As part of my efforts to make combat in my D&D 4E campaign more exciting and memorable (Cinematic Combat), I’ve been going through my library of gaming books and keeping an eye out for good ideas from other gamers. I’ll be borrowing and building on some of these concepts, but others are just good ideas that work towards the same goals.
Let me know if you’ve seen other blogs or sites discussing similar ideas that I’ve missed.
A special class of monsters pioneered by @gamefiend, worldbreakers are solo monsters that are designed to have a power that lets them alter the battlefield and open up the use of additional powers. These monsters are great for memorable fights thanks to their ability to keep the battle dynamic. For more info on them, head to At-Will.

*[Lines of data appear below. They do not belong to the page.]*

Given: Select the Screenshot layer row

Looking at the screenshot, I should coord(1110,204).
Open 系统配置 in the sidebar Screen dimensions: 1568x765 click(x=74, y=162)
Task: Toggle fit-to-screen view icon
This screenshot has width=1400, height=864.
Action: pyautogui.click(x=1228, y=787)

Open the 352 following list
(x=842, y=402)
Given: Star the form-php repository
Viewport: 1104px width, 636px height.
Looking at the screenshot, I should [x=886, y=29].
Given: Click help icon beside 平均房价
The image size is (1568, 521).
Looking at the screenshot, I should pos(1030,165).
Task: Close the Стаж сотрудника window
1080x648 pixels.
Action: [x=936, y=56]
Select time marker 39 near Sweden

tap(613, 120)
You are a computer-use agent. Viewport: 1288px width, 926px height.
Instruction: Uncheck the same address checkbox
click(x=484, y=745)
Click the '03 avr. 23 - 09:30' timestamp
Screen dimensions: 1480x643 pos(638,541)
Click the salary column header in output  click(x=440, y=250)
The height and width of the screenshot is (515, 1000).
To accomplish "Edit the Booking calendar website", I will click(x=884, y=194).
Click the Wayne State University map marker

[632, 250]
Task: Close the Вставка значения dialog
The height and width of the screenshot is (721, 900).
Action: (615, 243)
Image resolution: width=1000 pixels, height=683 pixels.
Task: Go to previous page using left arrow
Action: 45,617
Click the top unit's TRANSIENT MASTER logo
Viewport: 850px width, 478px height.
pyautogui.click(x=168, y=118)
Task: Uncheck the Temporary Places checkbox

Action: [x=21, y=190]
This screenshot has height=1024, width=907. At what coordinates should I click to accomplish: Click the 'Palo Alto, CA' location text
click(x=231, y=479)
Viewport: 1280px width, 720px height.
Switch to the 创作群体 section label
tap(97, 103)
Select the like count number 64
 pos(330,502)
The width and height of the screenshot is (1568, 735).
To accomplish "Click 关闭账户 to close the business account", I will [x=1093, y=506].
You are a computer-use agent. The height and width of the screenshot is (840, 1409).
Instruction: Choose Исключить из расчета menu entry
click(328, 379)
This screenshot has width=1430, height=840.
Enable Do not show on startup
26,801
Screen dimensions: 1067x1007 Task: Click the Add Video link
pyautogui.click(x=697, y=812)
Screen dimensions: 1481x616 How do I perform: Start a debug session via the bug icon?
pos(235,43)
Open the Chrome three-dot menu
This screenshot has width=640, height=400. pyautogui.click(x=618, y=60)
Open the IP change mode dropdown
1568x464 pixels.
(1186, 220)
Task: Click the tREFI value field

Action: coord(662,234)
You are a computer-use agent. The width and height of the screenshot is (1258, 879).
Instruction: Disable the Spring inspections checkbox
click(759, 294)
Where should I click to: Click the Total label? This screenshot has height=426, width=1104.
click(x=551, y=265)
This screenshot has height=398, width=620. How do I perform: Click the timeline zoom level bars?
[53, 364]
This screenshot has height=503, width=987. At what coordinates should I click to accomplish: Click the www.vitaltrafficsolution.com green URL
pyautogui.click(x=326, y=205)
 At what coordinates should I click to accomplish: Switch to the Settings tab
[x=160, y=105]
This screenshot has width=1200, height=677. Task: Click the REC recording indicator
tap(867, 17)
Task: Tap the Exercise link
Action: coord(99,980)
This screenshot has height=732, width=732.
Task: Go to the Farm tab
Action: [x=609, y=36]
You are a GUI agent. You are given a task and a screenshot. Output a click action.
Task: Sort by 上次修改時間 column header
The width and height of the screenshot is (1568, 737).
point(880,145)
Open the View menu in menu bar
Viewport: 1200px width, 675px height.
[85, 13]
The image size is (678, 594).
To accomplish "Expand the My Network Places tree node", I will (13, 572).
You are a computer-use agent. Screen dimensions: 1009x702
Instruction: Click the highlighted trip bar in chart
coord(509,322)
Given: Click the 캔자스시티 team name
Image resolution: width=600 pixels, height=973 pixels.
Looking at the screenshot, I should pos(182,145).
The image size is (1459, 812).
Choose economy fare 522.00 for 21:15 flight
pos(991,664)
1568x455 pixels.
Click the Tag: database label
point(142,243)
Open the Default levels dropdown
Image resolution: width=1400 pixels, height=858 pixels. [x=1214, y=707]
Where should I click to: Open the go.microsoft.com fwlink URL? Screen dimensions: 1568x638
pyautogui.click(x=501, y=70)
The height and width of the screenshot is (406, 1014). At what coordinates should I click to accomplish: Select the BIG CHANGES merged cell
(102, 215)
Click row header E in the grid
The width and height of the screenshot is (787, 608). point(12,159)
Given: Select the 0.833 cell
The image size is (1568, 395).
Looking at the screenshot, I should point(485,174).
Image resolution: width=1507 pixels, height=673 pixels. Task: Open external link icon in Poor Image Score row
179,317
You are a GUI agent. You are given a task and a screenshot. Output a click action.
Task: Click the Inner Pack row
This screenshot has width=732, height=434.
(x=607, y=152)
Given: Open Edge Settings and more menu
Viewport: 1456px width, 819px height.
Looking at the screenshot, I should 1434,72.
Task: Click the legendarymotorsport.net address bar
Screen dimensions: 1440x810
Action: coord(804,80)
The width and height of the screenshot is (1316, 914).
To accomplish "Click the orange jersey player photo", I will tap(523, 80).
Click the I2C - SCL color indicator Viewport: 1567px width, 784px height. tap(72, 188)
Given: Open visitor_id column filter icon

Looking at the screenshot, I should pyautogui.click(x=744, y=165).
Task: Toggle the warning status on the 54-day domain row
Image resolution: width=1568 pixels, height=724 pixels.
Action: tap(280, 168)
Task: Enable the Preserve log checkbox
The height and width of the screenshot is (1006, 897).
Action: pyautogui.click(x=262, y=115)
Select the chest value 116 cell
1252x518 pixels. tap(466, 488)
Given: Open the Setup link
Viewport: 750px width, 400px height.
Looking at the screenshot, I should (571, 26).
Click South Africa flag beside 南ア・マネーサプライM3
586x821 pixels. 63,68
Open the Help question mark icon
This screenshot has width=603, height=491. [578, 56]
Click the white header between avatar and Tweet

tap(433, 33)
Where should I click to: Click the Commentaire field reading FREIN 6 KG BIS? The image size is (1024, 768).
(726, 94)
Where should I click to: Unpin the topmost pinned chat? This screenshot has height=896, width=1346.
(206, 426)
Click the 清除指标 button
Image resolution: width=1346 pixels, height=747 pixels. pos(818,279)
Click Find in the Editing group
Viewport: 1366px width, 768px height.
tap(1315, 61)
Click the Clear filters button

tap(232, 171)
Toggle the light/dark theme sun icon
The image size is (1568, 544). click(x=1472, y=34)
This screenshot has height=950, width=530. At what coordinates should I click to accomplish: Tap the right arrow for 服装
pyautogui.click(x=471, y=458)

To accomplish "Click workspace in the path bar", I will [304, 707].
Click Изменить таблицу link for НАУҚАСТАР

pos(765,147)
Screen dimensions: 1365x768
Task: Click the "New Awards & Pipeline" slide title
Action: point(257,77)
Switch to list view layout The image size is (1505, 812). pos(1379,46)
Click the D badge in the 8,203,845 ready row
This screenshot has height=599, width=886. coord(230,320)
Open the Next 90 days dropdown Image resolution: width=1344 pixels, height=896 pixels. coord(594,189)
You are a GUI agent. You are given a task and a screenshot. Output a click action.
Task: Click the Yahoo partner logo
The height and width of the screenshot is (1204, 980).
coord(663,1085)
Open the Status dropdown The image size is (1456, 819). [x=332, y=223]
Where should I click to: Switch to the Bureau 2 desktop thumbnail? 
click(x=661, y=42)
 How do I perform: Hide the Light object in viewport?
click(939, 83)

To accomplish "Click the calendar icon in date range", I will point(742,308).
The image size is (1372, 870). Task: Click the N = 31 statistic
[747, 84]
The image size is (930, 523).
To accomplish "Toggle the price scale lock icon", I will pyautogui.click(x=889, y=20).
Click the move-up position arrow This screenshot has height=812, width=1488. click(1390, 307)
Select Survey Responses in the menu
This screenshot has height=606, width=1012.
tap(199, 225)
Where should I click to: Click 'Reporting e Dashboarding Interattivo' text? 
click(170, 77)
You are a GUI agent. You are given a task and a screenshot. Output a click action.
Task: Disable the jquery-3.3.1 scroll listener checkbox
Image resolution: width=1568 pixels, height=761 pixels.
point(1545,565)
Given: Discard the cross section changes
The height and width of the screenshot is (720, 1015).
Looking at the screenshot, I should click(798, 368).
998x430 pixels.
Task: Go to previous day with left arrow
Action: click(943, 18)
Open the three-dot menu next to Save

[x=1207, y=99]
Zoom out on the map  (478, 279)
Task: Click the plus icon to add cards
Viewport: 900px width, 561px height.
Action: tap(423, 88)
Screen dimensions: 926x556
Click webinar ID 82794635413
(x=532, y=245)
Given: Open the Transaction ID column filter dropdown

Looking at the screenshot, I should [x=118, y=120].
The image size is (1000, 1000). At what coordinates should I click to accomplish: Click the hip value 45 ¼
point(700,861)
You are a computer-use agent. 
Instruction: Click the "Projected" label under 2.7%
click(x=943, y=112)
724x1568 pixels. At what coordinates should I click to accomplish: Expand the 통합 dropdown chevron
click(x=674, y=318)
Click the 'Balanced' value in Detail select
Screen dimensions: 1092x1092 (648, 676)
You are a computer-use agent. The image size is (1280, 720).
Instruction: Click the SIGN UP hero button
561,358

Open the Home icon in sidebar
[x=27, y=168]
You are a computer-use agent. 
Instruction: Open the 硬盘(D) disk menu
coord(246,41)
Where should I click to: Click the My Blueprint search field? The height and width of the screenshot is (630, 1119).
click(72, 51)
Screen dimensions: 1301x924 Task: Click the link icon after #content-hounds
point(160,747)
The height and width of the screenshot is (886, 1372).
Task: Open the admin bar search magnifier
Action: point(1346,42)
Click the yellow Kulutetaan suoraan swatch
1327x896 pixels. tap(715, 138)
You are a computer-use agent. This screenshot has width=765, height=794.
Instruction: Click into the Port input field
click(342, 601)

Do Something Cool/Think outside the Box
Last week, @charlesmryan shared this great power card that fits nicely with my goal of encouraging and rewarding creativity. For another take on the same idea, check out @pdunwin‘s version here.
Introduced in the Dungeon Master’s Guide 2, terrain powers are special powers tied to a piece of terrain on the battlefield. Any character or monster can make use of a terrain power, so they work towards a few of my cinematic combat goals by providing more options to players and making the battlefield more dynamic. The DMG2 section on terrain powers is pretty brief, but the basic idea is easily expanded.
Alternate Goals in Combat
This post by @theweem has a good selection of ideas for alternate goals in combat that can be used to make encounters more interesting than just having the players try to kill all of the monsters.
@neogrognard makes an argument for using passive skill mechanics for far more than Perception here. While this isn’t directly related to cinematic combat, I suggest using the idea for skill checks related to revealing information about enemies and the battlefield. I think it offers a reward for players whose characters have appropriate skills without requiring the player to think of making a roll.
One reply on “Borrowing Good Ideas”
Thanks for the shout-out, and to the link to The Weem’s site.
It takes a little more work, but just shaking up the normal 2D environment can bring out some cinematic flair in people. In a play-by-post game I’m running, I turned a rectangular room 90 degrees to make it a well, and added some platforms. If you want them to move around much you’ll probably find you need to make some allowances on the jumping rules because it’s very difficult to jump any appreciable height in D&D, unless one is a monk. In general, it’s probably a good idea to make anything you want the players to do a lot of into a Moderate check for their level.
Taking cinematic actions with one’s monsters is also probably a good way to get the PCs into the act. Take those high-HP Monster Manual 1 monsters and have them leap over chasms and flip down ledges to get at the PCs.